Her childhood suffering did not end with the end of childhood. She mentioned no sexual abuse, but the anguish of the physical and emotional battering continued to reverberate. “People look at me strange,” she remarked. “It’s like, ‘You act as if you haven’t interacted with people, you have a disability.’ Well, I haven’t. I never went to a movie. I never went to a circus. My girlfriend treated me to a circus, I was in my twenties, about twenty-seven … I cried because I’d never been to a circus. That was something new to me. I really didn’t hang around with a whole lot of people. I stayed at home beca
use I didn’t have really any choice.
“I noticed something else about myself. When people talk about their friends, their buddies, the relationships that you have from high school, I don’t have much to say because I didn’t get to interact, so I didn’t develop those kinds of friendships.… The last couple of years I went to an integrated school. Well, heck, I didn’t feel worthy among black people, so you know I didn’t feel worthy among white people. So I was even more isolated.… I didn’t know what I was worth, because I was always told I wasn’t worth anything.”
After Peaches graduated from high school, the foster family kicked her out. “The first time I had sex I got pregnant” and got a scolding, she said. “ ‘You’re just like your mother, no good, blah blah blah.’ I’m like, well, excuse me, nobody really sat and told me anything about myself to make me feel like I was worth the while for anything, so an older man had sex with me. I didn’t like it. It hurt.” She did not have the baby, on this or any other occasion when she got pregnant. Instead she joined the Job Corps, where she was raped by a pimp who wanted her as a prostitute, and she rapidly descended into hell. Along the way, she tried to hold onto fragments of independence. “I’ve prostituted myself,” she confessed, but not for a pimp, she asserted, only as her own boss. “I couldn’t see me doing it for nobody else.”
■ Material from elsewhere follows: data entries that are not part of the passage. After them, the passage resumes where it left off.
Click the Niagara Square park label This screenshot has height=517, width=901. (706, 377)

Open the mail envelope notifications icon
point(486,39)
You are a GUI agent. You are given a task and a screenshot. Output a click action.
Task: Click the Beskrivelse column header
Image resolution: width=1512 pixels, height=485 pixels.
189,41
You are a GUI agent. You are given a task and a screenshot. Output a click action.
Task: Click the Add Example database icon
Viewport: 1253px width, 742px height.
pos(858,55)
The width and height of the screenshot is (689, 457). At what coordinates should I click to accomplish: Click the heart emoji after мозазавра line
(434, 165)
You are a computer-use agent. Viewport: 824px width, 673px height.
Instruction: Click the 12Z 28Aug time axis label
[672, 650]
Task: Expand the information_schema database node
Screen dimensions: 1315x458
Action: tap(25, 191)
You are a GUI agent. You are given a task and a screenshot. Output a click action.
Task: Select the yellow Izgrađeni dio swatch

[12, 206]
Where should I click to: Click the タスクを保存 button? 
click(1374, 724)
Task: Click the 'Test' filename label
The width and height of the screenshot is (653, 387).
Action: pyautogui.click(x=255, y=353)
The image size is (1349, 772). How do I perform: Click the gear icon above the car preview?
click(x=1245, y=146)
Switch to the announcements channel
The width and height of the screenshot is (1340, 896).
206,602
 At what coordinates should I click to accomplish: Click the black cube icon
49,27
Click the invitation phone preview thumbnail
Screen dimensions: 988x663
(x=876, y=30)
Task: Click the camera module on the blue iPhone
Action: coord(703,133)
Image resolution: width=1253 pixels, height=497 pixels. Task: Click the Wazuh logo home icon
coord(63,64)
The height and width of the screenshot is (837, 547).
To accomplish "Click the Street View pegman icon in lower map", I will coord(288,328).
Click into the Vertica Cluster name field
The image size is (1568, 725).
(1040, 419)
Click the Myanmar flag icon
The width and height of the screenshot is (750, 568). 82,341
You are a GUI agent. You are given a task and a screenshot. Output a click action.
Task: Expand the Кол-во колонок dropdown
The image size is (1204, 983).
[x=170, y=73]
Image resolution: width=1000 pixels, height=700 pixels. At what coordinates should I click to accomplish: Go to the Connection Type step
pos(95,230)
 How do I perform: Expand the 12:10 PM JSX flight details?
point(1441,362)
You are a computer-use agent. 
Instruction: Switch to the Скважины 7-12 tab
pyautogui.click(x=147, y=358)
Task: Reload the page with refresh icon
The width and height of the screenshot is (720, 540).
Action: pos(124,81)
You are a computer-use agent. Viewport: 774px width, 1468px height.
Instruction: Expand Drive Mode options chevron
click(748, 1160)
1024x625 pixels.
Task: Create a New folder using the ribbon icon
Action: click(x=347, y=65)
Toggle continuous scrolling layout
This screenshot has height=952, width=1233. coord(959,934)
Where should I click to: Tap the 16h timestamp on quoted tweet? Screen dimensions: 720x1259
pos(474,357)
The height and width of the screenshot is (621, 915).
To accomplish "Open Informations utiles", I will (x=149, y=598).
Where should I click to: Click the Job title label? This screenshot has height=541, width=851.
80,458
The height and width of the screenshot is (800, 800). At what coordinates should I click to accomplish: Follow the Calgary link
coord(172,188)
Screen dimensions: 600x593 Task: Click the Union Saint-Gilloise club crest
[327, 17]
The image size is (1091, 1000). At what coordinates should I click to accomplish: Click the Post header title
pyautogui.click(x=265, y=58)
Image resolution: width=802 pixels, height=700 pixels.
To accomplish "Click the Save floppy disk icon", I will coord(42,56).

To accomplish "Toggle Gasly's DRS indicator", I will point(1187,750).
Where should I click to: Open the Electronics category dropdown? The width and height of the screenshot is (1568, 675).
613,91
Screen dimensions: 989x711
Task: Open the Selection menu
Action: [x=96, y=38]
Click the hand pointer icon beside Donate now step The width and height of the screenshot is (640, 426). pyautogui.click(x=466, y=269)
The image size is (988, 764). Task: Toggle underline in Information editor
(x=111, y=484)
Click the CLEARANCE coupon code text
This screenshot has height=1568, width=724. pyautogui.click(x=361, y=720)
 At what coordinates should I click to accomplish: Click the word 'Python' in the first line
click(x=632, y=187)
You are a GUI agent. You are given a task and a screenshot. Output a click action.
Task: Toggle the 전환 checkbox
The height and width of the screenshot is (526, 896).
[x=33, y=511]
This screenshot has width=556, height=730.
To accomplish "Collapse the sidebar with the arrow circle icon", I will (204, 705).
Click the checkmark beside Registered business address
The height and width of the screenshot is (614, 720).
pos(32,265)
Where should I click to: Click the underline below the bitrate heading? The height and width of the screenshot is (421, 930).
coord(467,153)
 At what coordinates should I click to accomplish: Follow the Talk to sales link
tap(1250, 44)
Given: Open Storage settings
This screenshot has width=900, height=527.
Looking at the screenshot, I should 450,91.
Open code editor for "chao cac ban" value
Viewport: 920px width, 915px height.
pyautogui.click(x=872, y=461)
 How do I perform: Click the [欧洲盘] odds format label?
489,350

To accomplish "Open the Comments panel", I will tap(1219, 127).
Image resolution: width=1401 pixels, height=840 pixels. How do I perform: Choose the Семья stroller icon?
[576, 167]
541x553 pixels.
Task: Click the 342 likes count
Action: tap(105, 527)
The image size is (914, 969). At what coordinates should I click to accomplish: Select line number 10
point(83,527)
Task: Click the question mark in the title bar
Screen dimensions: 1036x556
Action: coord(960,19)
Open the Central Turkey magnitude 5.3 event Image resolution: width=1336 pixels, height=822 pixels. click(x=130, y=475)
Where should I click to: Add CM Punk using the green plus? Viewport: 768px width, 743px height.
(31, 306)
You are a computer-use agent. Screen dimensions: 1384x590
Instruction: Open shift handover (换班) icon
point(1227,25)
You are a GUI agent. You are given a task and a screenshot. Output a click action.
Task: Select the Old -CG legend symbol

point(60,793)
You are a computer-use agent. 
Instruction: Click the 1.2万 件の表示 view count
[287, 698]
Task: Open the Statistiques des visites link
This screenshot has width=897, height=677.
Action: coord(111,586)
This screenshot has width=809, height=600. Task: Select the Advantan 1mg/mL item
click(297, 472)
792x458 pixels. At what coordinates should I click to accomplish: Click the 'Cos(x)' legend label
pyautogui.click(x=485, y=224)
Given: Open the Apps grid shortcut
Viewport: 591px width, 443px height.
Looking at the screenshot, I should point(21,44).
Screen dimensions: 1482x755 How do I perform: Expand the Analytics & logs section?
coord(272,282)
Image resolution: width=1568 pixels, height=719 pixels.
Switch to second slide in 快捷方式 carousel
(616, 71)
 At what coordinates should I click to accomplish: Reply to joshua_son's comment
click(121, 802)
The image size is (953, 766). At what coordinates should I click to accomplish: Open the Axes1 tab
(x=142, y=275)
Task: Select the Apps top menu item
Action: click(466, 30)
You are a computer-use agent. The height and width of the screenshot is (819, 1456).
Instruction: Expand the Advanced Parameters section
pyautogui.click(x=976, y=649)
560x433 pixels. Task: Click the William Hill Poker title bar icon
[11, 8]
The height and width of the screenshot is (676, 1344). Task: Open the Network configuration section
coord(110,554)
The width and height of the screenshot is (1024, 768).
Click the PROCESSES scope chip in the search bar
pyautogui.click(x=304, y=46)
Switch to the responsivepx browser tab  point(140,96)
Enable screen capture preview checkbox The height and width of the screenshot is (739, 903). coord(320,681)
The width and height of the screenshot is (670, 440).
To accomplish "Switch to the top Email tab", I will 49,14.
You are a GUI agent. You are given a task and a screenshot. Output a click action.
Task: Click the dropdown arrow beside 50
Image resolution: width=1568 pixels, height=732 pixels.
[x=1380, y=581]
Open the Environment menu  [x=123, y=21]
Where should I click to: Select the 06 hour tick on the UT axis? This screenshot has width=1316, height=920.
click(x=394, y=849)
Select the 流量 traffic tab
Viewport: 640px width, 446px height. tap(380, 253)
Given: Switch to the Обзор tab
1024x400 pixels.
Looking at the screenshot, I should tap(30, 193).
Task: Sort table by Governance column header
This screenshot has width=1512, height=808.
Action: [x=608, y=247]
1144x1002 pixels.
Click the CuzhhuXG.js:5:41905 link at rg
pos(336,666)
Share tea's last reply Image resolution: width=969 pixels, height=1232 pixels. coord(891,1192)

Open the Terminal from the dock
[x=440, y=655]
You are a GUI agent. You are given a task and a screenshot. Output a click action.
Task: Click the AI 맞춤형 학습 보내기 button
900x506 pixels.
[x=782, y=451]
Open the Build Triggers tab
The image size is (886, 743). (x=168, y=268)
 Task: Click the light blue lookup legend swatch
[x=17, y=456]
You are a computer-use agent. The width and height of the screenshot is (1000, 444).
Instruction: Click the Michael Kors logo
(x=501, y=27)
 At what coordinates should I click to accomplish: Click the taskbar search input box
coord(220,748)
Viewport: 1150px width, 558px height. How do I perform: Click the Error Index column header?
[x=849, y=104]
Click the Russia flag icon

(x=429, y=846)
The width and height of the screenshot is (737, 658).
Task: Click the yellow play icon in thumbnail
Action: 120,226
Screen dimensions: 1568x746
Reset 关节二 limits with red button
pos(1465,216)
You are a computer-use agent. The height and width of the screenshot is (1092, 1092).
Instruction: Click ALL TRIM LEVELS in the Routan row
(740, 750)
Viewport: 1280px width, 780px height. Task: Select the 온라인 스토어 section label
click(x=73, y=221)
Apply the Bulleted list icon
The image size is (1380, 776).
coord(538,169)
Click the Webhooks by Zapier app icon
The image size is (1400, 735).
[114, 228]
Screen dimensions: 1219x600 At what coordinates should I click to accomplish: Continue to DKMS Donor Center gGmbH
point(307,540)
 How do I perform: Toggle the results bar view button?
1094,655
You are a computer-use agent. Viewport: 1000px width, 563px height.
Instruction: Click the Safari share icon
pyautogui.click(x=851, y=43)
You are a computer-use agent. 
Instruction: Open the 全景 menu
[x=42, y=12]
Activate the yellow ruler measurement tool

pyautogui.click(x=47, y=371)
In a desperate search for a touch of caring, Peaches picked one wrong man after another and was whiplashed between a dream and a fear—the dream of having an idyllic family and the fear of creating a home like her foster home. “I’ve been pregnant several times, but the only thing I think that kept me from having children was the fact that all of this replayed in my mind. And if I was not going to have a man and have a home like I envisioned that a home could be from watching TV—‘Hello, honey, I’m home,’ instead of, ‘M-F, you so and so,’ … I was not going to bring a child into this world,” she declared. “Now, I wanted that textbook family with the husband and wife and home and maybe a dog and a cat, two kids, and a car and a house. But I could never really get ahold of it. I could never get ahold of it. That thing eluded me. I fought, I cried, I agonized over it, but it just eluded me, because I had too many things going on with me. I didn’t know what it was. I just exist through life, go from day to day, just work, go have your drink, party every Sunday through Saturday.… If someone would just come in and at least pretend that they love me, I can make it work. I would give and give and give and give until it hurts. And it did. It hurt me.”